* About this exercise: Take each line of the data that contains the string "accomplish" and copy it.

* Information shown:
__________________________________________________

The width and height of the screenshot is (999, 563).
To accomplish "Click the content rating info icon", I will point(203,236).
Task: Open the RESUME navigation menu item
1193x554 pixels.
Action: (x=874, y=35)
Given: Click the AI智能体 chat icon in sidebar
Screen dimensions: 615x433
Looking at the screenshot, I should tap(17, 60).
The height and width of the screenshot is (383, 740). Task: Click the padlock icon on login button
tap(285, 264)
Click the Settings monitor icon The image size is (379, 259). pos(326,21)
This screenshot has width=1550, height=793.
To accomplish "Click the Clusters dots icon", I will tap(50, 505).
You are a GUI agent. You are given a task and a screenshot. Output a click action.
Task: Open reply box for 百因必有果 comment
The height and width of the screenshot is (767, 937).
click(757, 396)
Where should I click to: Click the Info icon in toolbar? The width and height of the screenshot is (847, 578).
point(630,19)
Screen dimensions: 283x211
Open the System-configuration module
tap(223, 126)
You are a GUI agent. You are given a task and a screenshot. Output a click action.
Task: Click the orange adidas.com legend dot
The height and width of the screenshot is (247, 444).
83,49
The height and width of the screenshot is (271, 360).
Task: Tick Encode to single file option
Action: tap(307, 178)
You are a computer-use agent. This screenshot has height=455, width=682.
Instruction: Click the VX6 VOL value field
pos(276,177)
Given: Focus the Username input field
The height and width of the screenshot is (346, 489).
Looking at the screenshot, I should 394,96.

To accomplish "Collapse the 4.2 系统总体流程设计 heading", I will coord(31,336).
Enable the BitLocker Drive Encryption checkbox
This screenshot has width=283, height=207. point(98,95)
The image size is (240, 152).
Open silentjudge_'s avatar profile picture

__________________________________________________

* Answer for this exercise:
To accomplish "Click the content rating info icon", I will point(203,236).
To accomplish "Click the Clusters dots icon", I will tap(50, 505).
To accomplish "Collapse the 4.2 系统总体流程设计 heading", I will coord(31,336).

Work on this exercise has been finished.